Jakarta, Gatra.com - Model pengawasan intelijen Indonesia yang diadopsi dari UU Intelijen Nomor 17/2011 dinilai belum dapat berjalan secara baik dan memadai untuk mendorong intelijen yang profesional dan demokratis.
Hal itu terlihat dari sejumlah kasus 'kebobolan' intelijen. Sebut saja, dugaan penyadapan rumah dinas Gubernur Jakarta (2014), lemahnya intelijen dalam serangan Bom Thamrin (2016), dugaan penyadapan terhadap telepon genggam Presiden Susilo Bambang Yudhoyono (SBY) (2017).
Selain itu ada keterlibatan dalam advokasi kebijakan (2019), pelibatan disproporsional dalam penanganan Covid-19 (2020-2021), hingga kasus peretasan website Badan Intelijen Negara (2021).
Koordinator Tim Kajian Keamanan Nasional Pusat Riset Politik Badan Riset dan Inovasi Nasional (BRIN), Diandra M. Mengko mengatakan, model pengawasan integratif bisa direkomendasikan untuk memperbaharui model pengawasan lama yang dinilai kurang efektif.
Model ini mengusulkan pembenahan sistem pengawasan, penguatan kapasitas institusional dan legal pada aktor pengawas, serta sistem klirens informasi. Sifat kerahasiaan pada intelijen seringkali menimbulkan potensi penyalahgunaan kewenangan intelijen.

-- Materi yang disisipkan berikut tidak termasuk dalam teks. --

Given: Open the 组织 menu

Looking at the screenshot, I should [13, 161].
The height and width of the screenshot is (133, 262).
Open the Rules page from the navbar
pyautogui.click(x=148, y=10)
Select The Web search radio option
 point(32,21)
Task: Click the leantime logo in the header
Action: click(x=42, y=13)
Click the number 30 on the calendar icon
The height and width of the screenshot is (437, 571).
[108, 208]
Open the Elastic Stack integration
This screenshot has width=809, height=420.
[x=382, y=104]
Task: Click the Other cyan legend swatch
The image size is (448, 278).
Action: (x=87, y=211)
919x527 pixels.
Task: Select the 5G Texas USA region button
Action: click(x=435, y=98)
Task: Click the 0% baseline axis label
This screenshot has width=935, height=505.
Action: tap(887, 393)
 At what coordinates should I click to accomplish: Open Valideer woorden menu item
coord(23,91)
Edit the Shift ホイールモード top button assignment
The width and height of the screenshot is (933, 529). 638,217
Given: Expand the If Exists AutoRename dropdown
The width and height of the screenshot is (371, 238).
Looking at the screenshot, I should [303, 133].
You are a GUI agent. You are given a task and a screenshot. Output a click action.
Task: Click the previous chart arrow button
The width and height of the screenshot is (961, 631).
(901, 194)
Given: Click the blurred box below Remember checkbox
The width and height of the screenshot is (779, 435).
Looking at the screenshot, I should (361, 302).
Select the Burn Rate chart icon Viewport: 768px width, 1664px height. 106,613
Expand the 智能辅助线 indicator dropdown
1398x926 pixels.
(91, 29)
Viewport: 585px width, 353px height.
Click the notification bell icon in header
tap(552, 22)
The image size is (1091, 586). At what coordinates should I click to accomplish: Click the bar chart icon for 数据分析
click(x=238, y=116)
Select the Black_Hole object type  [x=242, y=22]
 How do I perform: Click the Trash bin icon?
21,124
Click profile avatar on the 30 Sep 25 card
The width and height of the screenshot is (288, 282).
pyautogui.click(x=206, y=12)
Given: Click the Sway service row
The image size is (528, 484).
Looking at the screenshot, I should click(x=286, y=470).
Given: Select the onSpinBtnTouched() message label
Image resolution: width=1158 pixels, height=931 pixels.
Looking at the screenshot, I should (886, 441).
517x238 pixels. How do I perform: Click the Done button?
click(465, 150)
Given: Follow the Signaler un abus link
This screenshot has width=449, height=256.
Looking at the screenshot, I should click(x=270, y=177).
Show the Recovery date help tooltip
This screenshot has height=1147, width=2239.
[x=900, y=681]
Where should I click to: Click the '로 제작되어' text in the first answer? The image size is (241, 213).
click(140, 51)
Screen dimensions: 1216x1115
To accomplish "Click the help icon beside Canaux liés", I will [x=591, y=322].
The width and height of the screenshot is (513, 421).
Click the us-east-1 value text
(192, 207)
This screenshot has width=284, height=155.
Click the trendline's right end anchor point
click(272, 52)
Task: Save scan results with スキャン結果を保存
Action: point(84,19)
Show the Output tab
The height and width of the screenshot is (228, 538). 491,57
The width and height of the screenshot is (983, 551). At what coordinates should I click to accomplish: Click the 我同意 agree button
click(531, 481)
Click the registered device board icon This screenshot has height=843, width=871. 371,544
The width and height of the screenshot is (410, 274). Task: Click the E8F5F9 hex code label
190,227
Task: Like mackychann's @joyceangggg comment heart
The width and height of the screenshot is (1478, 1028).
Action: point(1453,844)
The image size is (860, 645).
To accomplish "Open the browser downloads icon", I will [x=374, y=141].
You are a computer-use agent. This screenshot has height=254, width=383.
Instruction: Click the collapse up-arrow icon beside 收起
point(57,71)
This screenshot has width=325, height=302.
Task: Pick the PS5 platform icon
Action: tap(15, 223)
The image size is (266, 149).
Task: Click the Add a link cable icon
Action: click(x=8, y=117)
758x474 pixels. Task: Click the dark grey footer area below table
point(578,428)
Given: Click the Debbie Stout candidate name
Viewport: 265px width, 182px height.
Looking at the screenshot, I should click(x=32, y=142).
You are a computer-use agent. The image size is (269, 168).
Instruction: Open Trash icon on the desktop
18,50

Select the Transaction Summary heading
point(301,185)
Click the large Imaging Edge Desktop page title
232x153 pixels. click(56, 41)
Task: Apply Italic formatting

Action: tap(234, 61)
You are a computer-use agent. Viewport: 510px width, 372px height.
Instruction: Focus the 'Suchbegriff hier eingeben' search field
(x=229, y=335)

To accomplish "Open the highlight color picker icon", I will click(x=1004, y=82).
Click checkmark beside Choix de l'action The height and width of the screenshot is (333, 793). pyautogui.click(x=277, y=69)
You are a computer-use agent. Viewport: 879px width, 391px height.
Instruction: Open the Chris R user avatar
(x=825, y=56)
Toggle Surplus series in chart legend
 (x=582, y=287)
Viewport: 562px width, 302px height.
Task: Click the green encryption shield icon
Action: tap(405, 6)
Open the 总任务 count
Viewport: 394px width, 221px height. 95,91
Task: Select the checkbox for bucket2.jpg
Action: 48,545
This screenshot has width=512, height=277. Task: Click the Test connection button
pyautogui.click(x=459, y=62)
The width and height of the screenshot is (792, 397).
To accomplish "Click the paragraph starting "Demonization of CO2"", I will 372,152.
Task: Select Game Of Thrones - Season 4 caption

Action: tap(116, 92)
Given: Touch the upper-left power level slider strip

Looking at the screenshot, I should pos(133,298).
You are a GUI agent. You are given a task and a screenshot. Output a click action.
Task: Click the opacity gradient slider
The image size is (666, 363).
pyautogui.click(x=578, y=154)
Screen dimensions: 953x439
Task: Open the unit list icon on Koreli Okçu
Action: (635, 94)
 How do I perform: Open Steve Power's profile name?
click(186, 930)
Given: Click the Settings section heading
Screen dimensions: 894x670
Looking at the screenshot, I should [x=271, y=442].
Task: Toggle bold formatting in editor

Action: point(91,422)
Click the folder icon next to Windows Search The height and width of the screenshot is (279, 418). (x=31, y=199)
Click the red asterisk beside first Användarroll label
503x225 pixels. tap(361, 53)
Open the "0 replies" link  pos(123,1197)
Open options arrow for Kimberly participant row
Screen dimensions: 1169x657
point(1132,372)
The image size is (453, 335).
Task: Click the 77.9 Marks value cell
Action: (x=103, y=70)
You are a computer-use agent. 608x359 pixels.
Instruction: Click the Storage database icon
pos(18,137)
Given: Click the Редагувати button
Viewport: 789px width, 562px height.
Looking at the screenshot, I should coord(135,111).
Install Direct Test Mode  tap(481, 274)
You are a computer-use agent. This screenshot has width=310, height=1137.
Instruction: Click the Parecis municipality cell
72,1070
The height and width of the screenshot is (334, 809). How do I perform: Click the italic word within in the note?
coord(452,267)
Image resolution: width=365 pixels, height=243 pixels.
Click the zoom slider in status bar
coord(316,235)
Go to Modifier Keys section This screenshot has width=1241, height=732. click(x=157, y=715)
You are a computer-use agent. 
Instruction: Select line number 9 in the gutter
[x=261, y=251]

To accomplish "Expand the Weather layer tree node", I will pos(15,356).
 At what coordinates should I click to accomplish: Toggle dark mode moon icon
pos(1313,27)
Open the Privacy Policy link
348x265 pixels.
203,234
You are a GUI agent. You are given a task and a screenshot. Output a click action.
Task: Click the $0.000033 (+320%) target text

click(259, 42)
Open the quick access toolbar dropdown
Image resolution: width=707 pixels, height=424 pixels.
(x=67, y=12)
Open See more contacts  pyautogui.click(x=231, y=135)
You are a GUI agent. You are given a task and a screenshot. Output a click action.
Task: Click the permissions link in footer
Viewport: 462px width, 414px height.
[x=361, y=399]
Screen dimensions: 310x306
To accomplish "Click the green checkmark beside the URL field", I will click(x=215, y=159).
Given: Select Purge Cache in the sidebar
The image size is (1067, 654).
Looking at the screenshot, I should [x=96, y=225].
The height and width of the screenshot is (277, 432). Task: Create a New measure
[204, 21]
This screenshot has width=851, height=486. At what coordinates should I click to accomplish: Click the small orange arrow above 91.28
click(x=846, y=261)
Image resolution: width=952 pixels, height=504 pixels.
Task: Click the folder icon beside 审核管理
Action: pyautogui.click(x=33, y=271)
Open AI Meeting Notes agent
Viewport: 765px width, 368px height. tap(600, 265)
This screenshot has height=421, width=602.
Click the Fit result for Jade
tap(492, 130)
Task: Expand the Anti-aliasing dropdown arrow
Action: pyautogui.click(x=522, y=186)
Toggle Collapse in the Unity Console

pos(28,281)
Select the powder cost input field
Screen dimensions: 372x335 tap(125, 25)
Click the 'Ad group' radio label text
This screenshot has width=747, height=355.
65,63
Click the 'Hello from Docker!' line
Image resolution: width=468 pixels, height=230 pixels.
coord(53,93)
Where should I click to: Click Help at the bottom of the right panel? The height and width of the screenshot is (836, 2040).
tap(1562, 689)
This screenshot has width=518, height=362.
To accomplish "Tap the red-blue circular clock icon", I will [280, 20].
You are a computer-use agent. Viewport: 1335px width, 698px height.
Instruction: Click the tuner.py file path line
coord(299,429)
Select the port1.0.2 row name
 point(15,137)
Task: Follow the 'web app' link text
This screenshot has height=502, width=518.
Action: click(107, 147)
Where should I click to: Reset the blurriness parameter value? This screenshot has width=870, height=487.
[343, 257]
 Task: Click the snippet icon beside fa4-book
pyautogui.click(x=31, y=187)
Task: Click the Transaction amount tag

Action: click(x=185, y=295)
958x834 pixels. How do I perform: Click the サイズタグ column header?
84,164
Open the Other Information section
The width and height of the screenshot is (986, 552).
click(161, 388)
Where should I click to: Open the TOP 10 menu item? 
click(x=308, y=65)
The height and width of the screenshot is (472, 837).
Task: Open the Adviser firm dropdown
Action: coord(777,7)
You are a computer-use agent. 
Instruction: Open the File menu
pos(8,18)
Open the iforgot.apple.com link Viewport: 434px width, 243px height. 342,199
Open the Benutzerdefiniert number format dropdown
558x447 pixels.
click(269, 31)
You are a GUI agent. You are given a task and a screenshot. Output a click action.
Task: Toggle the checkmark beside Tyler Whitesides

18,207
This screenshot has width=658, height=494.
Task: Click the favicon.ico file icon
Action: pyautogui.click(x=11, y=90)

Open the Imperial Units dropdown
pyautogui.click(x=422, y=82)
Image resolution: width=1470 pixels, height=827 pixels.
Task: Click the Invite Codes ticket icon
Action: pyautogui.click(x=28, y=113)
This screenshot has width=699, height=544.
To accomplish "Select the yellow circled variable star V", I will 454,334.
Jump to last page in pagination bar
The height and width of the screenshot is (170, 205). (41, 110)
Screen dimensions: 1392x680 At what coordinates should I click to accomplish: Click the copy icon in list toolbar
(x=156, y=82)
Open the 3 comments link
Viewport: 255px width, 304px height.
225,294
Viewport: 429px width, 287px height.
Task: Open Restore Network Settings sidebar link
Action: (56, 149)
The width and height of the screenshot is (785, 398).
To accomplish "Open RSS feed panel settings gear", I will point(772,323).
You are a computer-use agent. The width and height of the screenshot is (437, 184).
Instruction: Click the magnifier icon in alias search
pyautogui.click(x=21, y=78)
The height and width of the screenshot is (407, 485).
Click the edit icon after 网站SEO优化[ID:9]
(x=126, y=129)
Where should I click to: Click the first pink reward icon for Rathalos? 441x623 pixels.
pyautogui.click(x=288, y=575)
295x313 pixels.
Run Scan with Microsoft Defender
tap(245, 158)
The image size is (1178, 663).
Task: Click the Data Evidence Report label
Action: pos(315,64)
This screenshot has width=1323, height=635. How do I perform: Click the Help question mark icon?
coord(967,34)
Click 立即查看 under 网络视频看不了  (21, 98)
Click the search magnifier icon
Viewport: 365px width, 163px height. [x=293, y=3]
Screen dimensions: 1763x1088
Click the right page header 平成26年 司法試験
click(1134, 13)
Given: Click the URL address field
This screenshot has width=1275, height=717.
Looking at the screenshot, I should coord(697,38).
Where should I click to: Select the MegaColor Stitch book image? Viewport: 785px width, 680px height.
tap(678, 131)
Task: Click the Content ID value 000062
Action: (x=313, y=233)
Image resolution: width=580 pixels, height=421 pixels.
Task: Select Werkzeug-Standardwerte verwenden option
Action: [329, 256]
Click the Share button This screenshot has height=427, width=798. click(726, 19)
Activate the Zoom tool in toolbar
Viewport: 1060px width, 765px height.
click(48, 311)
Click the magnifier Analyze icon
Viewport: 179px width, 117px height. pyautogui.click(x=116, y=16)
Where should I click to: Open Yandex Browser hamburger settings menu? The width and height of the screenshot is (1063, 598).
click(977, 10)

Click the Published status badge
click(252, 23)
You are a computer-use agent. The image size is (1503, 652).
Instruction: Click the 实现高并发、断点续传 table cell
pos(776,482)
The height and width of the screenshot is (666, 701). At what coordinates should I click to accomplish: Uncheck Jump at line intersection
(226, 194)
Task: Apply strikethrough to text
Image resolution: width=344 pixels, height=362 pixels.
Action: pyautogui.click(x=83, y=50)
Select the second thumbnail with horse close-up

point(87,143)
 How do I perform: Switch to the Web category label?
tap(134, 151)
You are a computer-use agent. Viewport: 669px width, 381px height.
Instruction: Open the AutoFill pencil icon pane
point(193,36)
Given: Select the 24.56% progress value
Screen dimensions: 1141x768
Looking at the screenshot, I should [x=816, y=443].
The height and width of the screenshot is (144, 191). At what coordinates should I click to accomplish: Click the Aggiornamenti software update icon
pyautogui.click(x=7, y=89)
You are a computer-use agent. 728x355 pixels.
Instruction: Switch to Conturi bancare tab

"Melalui model pengawasan integratif, diharapkan aktor-aktor pengawas dapat berkontribusi dalam mendorong proses reformasi intelijen di Indonesia, baik dari sisi akuntabilitasnya maupun dari sisi profesionalisme intelijen," kata Diandra dalam diskusi daring yang digelar BRIN, Rabu (30/6).
Diandra memaparkan perbedaan model lama dengan model integratif. Untuk model pengawasan melalui UU Nomor 17/2021, sistem pengawasan kerja cenderung terfragmentasi berdasarkan mandat setiap aktor.
Kapasitas institusional dan legal aktor pengawas cenderung belum mendapat dukungan institusional dan legal yang memadai. Selain itu, untuk sistem klirens rahasia intelijen, pengaturan tata kelola rahasia intelijen masih bersifat parsial dan terbatas.
Beda halnya dengan model pengawasan integratif. Sistem pengawasannya untuk menata ulang mandat setiap aktor berdasarkan tinjauan aktivitas pengawasan (identifikasi, deteksi, investigasi, dan evaluasi atau INDIE) agar sistem pengawasan dapat berjalan berkesinambungan.
Kapasitas institusional dan legalnya, dengan menyediakan berbagai kerangka infrastruktur yang diperlukan oleh aktor pengawas untuk melaksanakan mandat pengawasan masing-masing berdasarkan sistem pengawasan INDIE.
"Hal ini mencakup pembentukan atau penguatan unit pendukung, pembenahan regulasi, kode etik, dan mekanisme kerja, mendorong engagement antar-aktor pengawas," kata Diandra.
Untuk sistem klirens rahasia intelijen, model ini menyediakan skema klirens informasi bagi aktor pengawas yang cukup rigid, sehingga dapat menopang masing-masing aktor pengawas dalam menjalankan mandatnya sesuai dengan sistem pengawasan INDIE.
Diandra memastikan model ini disusun dengan sangat detil, dengan menggunakan pendekatan kualitatif. Tim bahkan melakukan diskusi dan wawancara dengan Presiden RI 2004-2009 yakni SBY, anggota dan mantan anggota Komisi I DPR, petinggi dan mantan petinggi lembaga negara independen seperti KPK, BPK, Komnas HAM, Ombudsman, petinggi dan mantan petinggi BIN.
Tim juga berdiskusi dengan tokoh-tokoh pada media massa dan organisasi masyarakat di bidang keamanan dan pertahanan.